Some people might point out that businesses can fake some of this data in hopes of receiving a loan. If this happens, OZÉ quickly verifies this information by checking transactions against bank and mobile money statements. 

One of OZÉ’s competitors is Lidya, a startup that counts Nigeria as one of its markets. Lidya’s financing process is faster, needing SMEs to only share their bank statements with a promise of a loan “within twenty-four hours.”

 OZÉ also has to compete with Microfinance banks (MFB). Although only a handful of MFBs are online, they are arguably closer to the addressable market and market to them in person. In Nigeria, where loans are sometimes relational, the marketing approach of MFBs work. 

OZÉ will also find itself competing with some of Nigeria’s big banks that are ramping up lending after a CBN policy increased the lending to deposit ratio.

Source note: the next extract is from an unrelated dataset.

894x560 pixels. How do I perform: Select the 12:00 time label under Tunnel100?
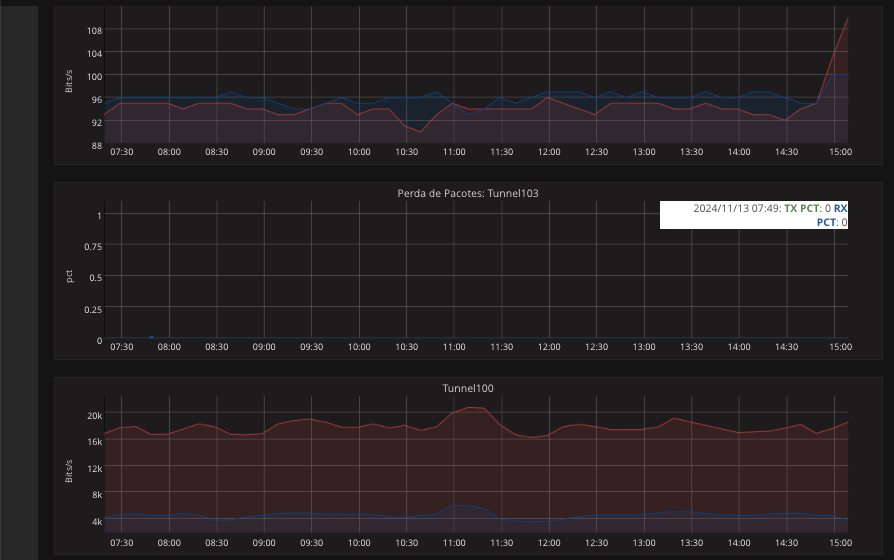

It has forced big banks to diversify their loan offerings. A few of these banks are now marketing their SME loan offering, with Access Bank claiming in 2019 that it gave ₦37 billion in loans to SMEs. Nonetheless, it feels too early to know how much impact banks have made in SME lending since the LDR surfaced.

The revenue angle

OZÉ uses a freemium model with basic features available for free. The tiered versions, which give you access to analytics and figures, start from $2 (₦790) per month and go up to $20 (₦7,890).

Another way the startup makes money is with its auxiliary product called OZÉ Enterprise, which helps nonprofit organisations to track the impact of their training and programmes. 

It also makes money from its lending business by collecting a commission when users receive loans from financiers. In terms of its revenue mix, the startup wants to make more money from the app than its commission from loans.

“If most of our revenue comes from the app, it allows us to focus on giving users the best experience. If we come to a point where most of our revenue comes from fees from the bank or the nonprofit organisations, those are now our customers, and the small businesses become the products. We never want to get to that place.”

It means that they’ll be counting on getting users to pay for subscriptions. The early signs are promising because, like most habit-forming apps, it can become sticky once people use it for a period.

It also helps the app’s stickiness in integrating with Payment Service Providers (PSP) and ensures that people can send and receive funds within the app. This strategy looks a bit like what other fintech apps are doing, hone in on a core focus, but provide some basic banking features that increase engagement.